» WHAT TO PRODUCE: Write the entries again exactly, with no line missing.

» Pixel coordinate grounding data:
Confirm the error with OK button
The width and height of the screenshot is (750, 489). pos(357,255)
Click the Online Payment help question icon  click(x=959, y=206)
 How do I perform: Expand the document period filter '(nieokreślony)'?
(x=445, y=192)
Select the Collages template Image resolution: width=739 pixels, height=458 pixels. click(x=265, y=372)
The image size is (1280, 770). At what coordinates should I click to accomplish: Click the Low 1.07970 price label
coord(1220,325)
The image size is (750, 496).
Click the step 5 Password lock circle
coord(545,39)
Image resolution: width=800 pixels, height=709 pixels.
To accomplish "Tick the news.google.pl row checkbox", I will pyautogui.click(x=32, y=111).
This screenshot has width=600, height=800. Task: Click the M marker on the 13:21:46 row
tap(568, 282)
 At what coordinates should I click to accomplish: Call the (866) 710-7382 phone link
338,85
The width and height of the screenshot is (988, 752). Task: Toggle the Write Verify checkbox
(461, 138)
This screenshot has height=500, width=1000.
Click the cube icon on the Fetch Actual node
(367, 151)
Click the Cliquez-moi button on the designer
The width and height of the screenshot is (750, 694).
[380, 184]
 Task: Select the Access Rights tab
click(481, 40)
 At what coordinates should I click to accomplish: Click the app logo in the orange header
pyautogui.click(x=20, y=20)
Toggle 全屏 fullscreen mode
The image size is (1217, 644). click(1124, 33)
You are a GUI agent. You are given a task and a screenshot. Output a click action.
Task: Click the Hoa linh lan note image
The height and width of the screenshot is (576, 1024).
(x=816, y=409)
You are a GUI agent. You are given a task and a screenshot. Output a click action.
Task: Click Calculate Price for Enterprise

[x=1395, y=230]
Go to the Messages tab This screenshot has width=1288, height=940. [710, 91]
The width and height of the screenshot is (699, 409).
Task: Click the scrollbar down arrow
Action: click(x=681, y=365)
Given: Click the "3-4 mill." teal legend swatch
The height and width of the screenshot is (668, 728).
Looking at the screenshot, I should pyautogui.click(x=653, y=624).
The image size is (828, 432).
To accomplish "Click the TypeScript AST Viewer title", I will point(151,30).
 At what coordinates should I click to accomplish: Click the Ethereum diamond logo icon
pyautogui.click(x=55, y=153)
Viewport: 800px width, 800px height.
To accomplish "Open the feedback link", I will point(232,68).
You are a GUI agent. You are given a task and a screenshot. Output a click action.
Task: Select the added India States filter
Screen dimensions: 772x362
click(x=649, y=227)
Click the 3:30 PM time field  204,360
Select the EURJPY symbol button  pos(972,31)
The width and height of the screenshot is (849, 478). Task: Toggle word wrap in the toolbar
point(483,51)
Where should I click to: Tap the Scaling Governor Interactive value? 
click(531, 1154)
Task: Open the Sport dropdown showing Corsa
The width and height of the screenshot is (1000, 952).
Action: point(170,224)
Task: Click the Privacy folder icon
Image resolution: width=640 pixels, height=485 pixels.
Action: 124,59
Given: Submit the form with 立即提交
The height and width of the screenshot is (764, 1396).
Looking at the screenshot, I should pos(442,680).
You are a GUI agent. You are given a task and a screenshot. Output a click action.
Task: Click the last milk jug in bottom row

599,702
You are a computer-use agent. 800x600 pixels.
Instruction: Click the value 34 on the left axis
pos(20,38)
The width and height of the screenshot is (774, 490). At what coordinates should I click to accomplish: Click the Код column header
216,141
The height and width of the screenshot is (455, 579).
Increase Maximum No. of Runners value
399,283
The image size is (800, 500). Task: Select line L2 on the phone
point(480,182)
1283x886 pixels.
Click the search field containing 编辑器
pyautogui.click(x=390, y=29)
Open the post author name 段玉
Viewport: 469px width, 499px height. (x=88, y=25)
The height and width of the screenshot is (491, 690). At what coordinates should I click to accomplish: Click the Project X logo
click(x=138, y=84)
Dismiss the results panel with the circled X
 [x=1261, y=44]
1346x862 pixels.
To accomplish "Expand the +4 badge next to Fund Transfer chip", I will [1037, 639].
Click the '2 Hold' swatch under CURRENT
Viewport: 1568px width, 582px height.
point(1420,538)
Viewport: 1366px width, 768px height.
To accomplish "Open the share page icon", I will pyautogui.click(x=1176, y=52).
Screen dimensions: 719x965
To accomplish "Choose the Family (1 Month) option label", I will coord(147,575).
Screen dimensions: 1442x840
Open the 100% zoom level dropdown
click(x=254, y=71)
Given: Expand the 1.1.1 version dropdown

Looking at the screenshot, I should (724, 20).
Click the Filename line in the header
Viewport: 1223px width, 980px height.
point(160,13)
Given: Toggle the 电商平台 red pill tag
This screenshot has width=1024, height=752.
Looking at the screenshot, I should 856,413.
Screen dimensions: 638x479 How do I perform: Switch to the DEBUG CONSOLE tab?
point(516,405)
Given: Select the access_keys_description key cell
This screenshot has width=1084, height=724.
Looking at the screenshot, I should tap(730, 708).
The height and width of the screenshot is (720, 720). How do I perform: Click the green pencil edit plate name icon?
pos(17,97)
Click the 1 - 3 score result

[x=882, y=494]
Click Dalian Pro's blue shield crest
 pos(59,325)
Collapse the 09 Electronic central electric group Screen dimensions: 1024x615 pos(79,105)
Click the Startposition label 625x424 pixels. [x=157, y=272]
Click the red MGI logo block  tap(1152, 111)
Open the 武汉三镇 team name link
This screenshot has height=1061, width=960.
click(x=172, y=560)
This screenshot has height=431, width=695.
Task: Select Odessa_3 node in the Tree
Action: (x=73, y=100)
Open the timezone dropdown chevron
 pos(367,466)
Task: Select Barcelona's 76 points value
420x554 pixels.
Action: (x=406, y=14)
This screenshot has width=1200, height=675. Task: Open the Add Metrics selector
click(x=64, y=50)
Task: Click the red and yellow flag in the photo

» ANSWER BELOW:
Confirm the error with OK button
The width and height of the screenshot is (750, 489). pos(357,255)
Click the Online Payment help question icon  click(x=959, y=206)
 How do I perform: Expand the document period filter '(nieokreślony)'?
(x=445, y=192)
Select the Collages template Image resolution: width=739 pixels, height=458 pixels. click(x=265, y=372)
The image size is (1280, 770). At what coordinates should I click to accomplish: Click the Low 1.07970 price label
coord(1220,325)
The image size is (750, 496).
Click the step 5 Password lock circle
coord(545,39)
Image resolution: width=800 pixels, height=709 pixels.
To accomplish "Tick the news.google.pl row checkbox", I will pyautogui.click(x=32, y=111).
This screenshot has width=600, height=800. Task: Click the M marker on the 13:21:46 row
tap(568, 282)
 At what coordinates should I click to accomplish: Call the (866) 710-7382 phone link
338,85
The width and height of the screenshot is (988, 752). Task: Toggle the Write Verify checkbox
(461, 138)
This screenshot has height=500, width=1000.
Click the cube icon on the Fetch Actual node
(367, 151)
Click the Cliquez-moi button on the designer
The width and height of the screenshot is (750, 694).
[380, 184]
 Task: Select the Access Rights tab
click(481, 40)
 At what coordinates should I click to accomplish: Click the app logo in the orange header
pyautogui.click(x=20, y=20)
Toggle 全屏 fullscreen mode
The image size is (1217, 644). click(1124, 33)
You are a GUI agent. You are given a task and a screenshot. Output a click action.
Task: Click the Hoa linh lan note image
The height and width of the screenshot is (576, 1024).
(x=816, y=409)
You are a GUI agent. You are given a task and a screenshot. Output a click action.
Task: Click Calculate Price for Enterprise

[x=1395, y=230]
Go to the Messages tab This screenshot has width=1288, height=940. [710, 91]
The width and height of the screenshot is (699, 409).
Task: Click the scrollbar down arrow
Action: click(x=681, y=365)
Given: Click the "3-4 mill." teal legend swatch
The height and width of the screenshot is (668, 728).
Looking at the screenshot, I should pyautogui.click(x=653, y=624).
The image size is (828, 432).
To accomplish "Click the TypeScript AST Viewer title", I will point(151,30).
 At what coordinates should I click to accomplish: Click the Ethereum diamond logo icon
pyautogui.click(x=55, y=153)
Viewport: 800px width, 800px height.
To accomplish "Open the feedback link", I will point(232,68).
You are a GUI agent. You are given a task and a screenshot. Output a click action.
Task: Select the added India States filter
Screen dimensions: 772x362
click(x=649, y=227)
Click the 3:30 PM time field  204,360
Select the EURJPY symbol button  pos(972,31)
The width and height of the screenshot is (849, 478). Task: Toggle word wrap in the toolbar
point(483,51)
Where should I click to: Tap the Scaling Governor Interactive value? 
click(531, 1154)
Task: Open the Sport dropdown showing Corsa
The width and height of the screenshot is (1000, 952).
Action: point(170,224)
Task: Click the Privacy folder icon
Image resolution: width=640 pixels, height=485 pixels.
Action: 124,59
Given: Submit the form with 立即提交
The height and width of the screenshot is (764, 1396).
Looking at the screenshot, I should pos(442,680).
You are a GUI agent. You are given a task and a screenshot. Output a click action.
Task: Click the last milk jug in bottom row

599,702
You are a computer-use agent. 800x600 pixels.
Instruction: Click the value 34 on the left axis
pos(20,38)
The width and height of the screenshot is (774, 490). At what coordinates should I click to accomplish: Click the Код column header
216,141
The height and width of the screenshot is (455, 579).
Increase Maximum No. of Runners value
399,283
The image size is (800, 500). Task: Select line L2 on the phone
point(480,182)
1283x886 pixels.
Click the search field containing 编辑器
pyautogui.click(x=390, y=29)
Open the post author name 段玉
Viewport: 469px width, 499px height. (x=88, y=25)
The height and width of the screenshot is (491, 690). At what coordinates should I click to accomplish: Click the Project X logo
click(x=138, y=84)
Dismiss the results panel with the circled X
 [x=1261, y=44]
1346x862 pixels.
To accomplish "Expand the +4 badge next to Fund Transfer chip", I will [1037, 639].
Click the '2 Hold' swatch under CURRENT
Viewport: 1568px width, 582px height.
point(1420,538)
Viewport: 1366px width, 768px height.
To accomplish "Open the share page icon", I will pyautogui.click(x=1176, y=52).
Screen dimensions: 719x965
To accomplish "Choose the Family (1 Month) option label", I will coord(147,575).
Screen dimensions: 1442x840
Open the 100% zoom level dropdown
click(x=254, y=71)
Given: Expand the 1.1.1 version dropdown

Looking at the screenshot, I should (724, 20).
Click the Filename line in the header
Viewport: 1223px width, 980px height.
point(160,13)
Given: Toggle the 电商平台 red pill tag
This screenshot has width=1024, height=752.
Looking at the screenshot, I should 856,413.
Screen dimensions: 638x479 How do I perform: Switch to the DEBUG CONSOLE tab?
point(516,405)
Given: Select the access_keys_description key cell
This screenshot has width=1084, height=724.
Looking at the screenshot, I should tap(730, 708).
The height and width of the screenshot is (720, 720). How do I perform: Click the green pencil edit plate name icon?
pos(17,97)
Click the 1 - 3 score result

[x=882, y=494]
Click Dalian Pro's blue shield crest
 pos(59,325)
Collapse the 09 Electronic central electric group Screen dimensions: 1024x615 pos(79,105)
Click the Startposition label 625x424 pixels. [x=157, y=272]
Click the red MGI logo block  tap(1152, 111)
Open the 武汉三镇 team name link
This screenshot has height=1061, width=960.
click(x=172, y=560)
This screenshot has height=431, width=695.
Task: Select Odessa_3 node in the Tree
Action: (x=73, y=100)
Open the timezone dropdown chevron
 pos(367,466)
Task: Select Barcelona's 76 points value
420x554 pixels.
Action: (x=406, y=14)
This screenshot has width=1200, height=675. Task: Open the Add Metrics selector
click(x=64, y=50)
Task: Click the red and yellow flag in the photo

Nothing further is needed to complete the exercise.